Reproduce the listing verbatim.
::::
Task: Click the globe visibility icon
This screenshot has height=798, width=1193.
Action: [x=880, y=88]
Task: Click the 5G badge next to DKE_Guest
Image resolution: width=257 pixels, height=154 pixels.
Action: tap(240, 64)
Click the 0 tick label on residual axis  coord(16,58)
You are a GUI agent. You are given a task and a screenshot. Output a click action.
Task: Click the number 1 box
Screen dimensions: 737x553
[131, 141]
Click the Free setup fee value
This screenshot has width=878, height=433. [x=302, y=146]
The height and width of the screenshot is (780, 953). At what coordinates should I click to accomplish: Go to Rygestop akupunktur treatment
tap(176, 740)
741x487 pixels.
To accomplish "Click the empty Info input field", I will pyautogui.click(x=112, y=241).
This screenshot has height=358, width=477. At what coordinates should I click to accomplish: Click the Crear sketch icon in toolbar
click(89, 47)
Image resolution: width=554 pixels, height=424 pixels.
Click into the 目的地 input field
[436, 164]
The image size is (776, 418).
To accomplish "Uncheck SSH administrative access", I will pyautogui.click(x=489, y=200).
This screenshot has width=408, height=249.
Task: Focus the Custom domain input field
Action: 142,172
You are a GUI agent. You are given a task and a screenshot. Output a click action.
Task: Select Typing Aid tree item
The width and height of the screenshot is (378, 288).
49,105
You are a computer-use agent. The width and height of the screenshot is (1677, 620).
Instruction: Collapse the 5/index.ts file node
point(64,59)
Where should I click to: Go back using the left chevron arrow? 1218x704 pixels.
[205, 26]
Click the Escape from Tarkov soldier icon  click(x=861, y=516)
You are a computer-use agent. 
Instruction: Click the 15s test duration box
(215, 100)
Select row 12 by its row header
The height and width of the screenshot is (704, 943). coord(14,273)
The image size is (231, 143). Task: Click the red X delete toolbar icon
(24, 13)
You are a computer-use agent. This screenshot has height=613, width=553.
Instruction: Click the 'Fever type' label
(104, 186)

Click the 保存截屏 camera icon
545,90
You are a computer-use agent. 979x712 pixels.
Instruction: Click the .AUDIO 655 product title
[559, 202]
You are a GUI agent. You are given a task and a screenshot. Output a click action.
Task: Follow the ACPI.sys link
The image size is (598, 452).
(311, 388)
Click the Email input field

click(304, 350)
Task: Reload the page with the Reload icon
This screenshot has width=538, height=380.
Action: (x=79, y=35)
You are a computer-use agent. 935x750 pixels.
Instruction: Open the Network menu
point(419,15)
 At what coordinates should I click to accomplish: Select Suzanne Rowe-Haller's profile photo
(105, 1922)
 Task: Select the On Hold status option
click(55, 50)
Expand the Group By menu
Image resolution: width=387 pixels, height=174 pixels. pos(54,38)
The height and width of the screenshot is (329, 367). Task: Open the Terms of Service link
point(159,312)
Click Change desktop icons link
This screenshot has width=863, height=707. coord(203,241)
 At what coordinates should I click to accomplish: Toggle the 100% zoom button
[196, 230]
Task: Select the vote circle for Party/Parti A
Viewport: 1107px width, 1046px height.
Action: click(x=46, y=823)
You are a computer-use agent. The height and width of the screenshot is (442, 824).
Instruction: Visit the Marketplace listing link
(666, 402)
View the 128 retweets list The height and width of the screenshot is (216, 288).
::::
RESULT FOR THIS EXERCISE
Task: Click the globe visibility icon
This screenshot has height=798, width=1193.
Action: [x=880, y=88]
Task: Click the 5G badge next to DKE_Guest
Image resolution: width=257 pixels, height=154 pixels.
Action: tap(240, 64)
Click the 0 tick label on residual axis  coord(16,58)
You are a GUI agent. You are given a task and a screenshot. Output a click action.
Task: Click the number 1 box
Screen dimensions: 737x553
[131, 141]
Click the Free setup fee value
This screenshot has width=878, height=433. [x=302, y=146]
The height and width of the screenshot is (780, 953). At what coordinates should I click to accomplish: Go to Rygestop akupunktur treatment
tap(176, 740)
741x487 pixels.
To accomplish "Click the empty Info input field", I will pyautogui.click(x=112, y=241).
This screenshot has height=358, width=477. At what coordinates should I click to accomplish: Click the Crear sketch icon in toolbar
click(89, 47)
Image resolution: width=554 pixels, height=424 pixels.
Click into the 目的地 input field
[436, 164]
The image size is (776, 418).
To accomplish "Uncheck SSH administrative access", I will pyautogui.click(x=489, y=200).
This screenshot has width=408, height=249.
Task: Focus the Custom domain input field
Action: 142,172
You are a GUI agent. You are given a task and a screenshot. Output a click action.
Task: Select Typing Aid tree item
The width and height of the screenshot is (378, 288).
49,105
You are a computer-use agent. The width and height of the screenshot is (1677, 620).
Instruction: Collapse the 5/index.ts file node
point(64,59)
Where should I click to: Go back using the left chevron arrow? 1218x704 pixels.
[205, 26]
Click the Escape from Tarkov soldier icon  click(x=861, y=516)
You are a computer-use agent. 
Instruction: Click the 15s test duration box
(215, 100)
Select row 12 by its row header
The height and width of the screenshot is (704, 943). coord(14,273)
The image size is (231, 143). Task: Click the red X delete toolbar icon
(24, 13)
You are a computer-use agent. This screenshot has height=613, width=553.
Instruction: Click the 'Fever type' label
(104, 186)

Click the 保存截屏 camera icon
545,90
You are a computer-use agent. 979x712 pixels.
Instruction: Click the .AUDIO 655 product title
[559, 202]
You are a GUI agent. You are given a task and a screenshot. Output a click action.
Task: Follow the ACPI.sys link
The image size is (598, 452).
(311, 388)
Click the Email input field

click(304, 350)
Task: Reload the page with the Reload icon
This screenshot has width=538, height=380.
Action: (x=79, y=35)
You are a computer-use agent. 935x750 pixels.
Instruction: Open the Network menu
point(419,15)
 At what coordinates should I click to accomplish: Select Suzanne Rowe-Haller's profile photo
(105, 1922)
 Task: Select the On Hold status option
click(55, 50)
Expand the Group By menu
Image resolution: width=387 pixels, height=174 pixels. pos(54,38)
The height and width of the screenshot is (329, 367). Task: Open the Terms of Service link
point(159,312)
Click Change desktop icons link
This screenshot has width=863, height=707. coord(203,241)
 At what coordinates should I click to accomplish: Toggle the 100% zoom button
[196, 230]
Task: Select the vote circle for Party/Parti A
Viewport: 1107px width, 1046px height.
Action: click(x=46, y=823)
You are a computer-use agent. The height and width of the screenshot is (442, 824).
Instruction: Visit the Marketplace listing link
(666, 402)
View the 128 retweets list The height and width of the screenshot is (216, 288).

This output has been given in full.